Hastings celebrations

This weekend I've been in Hastings to help my father celebrate his 83rd birthday. So a fish and chip supper was in order, and that was very nice. This morning I headed out early to have a look along the seafront. It was sunny and a little breezy. The tide was on its way out, and I headed towards the rocky bit east of Rock-a-nore beach, where there used to be a sign gently discouraging people from going further because of the risk of rockfalls from the sandstone cliffs above. I found that the gentle sign has been replaced by an altogether more robust one, saying (in as many words) 'no, really, don't do it, there have been lots of actual rockfalls in the last few months', so I didn't.

Oh well. There are always Herring Gulls.

Juvenile Herring Gulls...

Adult (scruffy) Herring Gulls...

Flying Herring Gulls...

.... and health and safety inspector Herring Gulls. I like those very graphic warning images. It's just occurred to me that the person falling into the deep water also looks like he's being strangled by a python.

You can usually find a few Turnstones on the beach at Hastings, though they are not super-common and in-your-face the way they are at some other seaside towns. This one was on the wall that marks the edge of the 'sudden drop' warned of in the sign above, so I couldn't nip round the other side and photograph it with better light.

I could, however, photograph it with worse light.

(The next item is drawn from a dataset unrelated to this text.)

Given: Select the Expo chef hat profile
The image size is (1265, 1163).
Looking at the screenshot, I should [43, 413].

I began to walk towards the fishing boats, but the Great Black-backed Gulls were all taking flight before I got anywhere near them, so I turned back, and made my way to the harbour arm via the non-shoreline route, behind the boats.

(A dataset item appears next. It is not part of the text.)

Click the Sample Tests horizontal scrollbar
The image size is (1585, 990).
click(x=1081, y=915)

Once I got to the harbour arm, I walked along its eastern side and photographed some of the many Acorn Barnacles that live on its walls below the high water mark.

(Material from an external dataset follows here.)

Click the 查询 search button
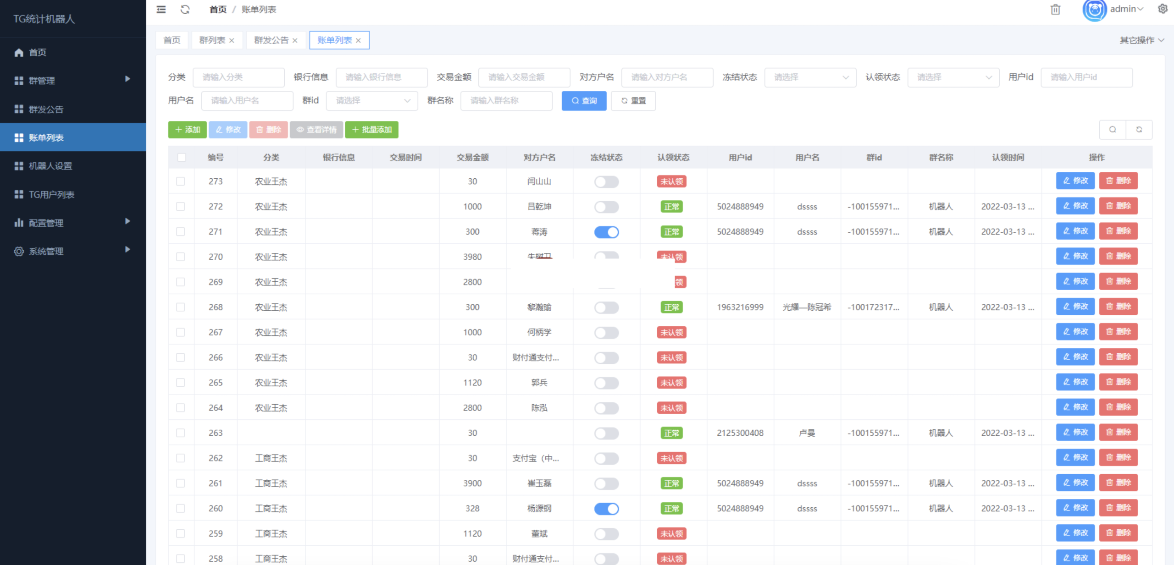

The Remains of the Dogfish. I think it has a certain grim beauty. Or maybe it's just grim.

Further up the beach, a few Carrion Crows were feeding. This one's bizarre shape-throwing as it came in to land was accentuated by the fact that it's moulting its innermost secondaries, turning its wings into feathery ping-pong bats.

Looking back across the fishing-boats bit of the beach at this point, I noticed a man walking down to the shore, escorted by a huge swirling throng of gulls. The reason for their interest became apparent when I saw he was carrying a bucket, the fishy contents of which he chucked out for the gulls to enjoy.

Then I walked around the boating lake, where I have on occasion found Wheatears at this time of year, checking out the little ornamental gardens and grassy patches. Today, no Wheatears, just a skittish flock of House Sparrows including this young male. There were migrants around though - a light passage of Swallows was going through, heading east, perhaps to the lauchpad of Dungeness.

Then I walked up to the top of the East Hill to the start of the Country Park, to have a look over the Old Town and see if anything interesting flew past.

Something interesting promptly did fly past - this juvenile Sparrowhawk which gave me lovely albeit not very close eye-level views until a Jackdaw went for it and sent it diving for cover.

The Swallow passage continued, with probably 100 birds in little groups going through over the half-hour I was there. I didn't manage any photos of them at all, but did get these passing Chaffinches.

Closer at hand, this Red Admiral joined the many bees and wasps making full use of the flowering ivy.

Things were otherwise rather quiet. No sign of any Ravens. Apart from the Swallows, 'vis mig' was limited to half a dozen Meadow Pipits. I decided to see how the D700 liked trying to photograph small, fast-moving subjects against a busy background. It seems to like it quite a lot.

It was starting to look a bit threateningly cloudy, and it was also getting towards mid-morning and time for dad and I to go for a stroll, so I plodded back down the very long stretch of steps, looking over the edge to photograph this fishing boat and attendant gulls on the way.

This is the outside of a house near dad's, which I include just because I think it looks nice. Has mid-September always been this flowery?

1 comment:

Bob Telford said...

Nice report - hope your father enjoyed his birthday. The D700 certainly did an excellent job with those pigeons against the busy background but the Sparrowhawk was exceptionally clear.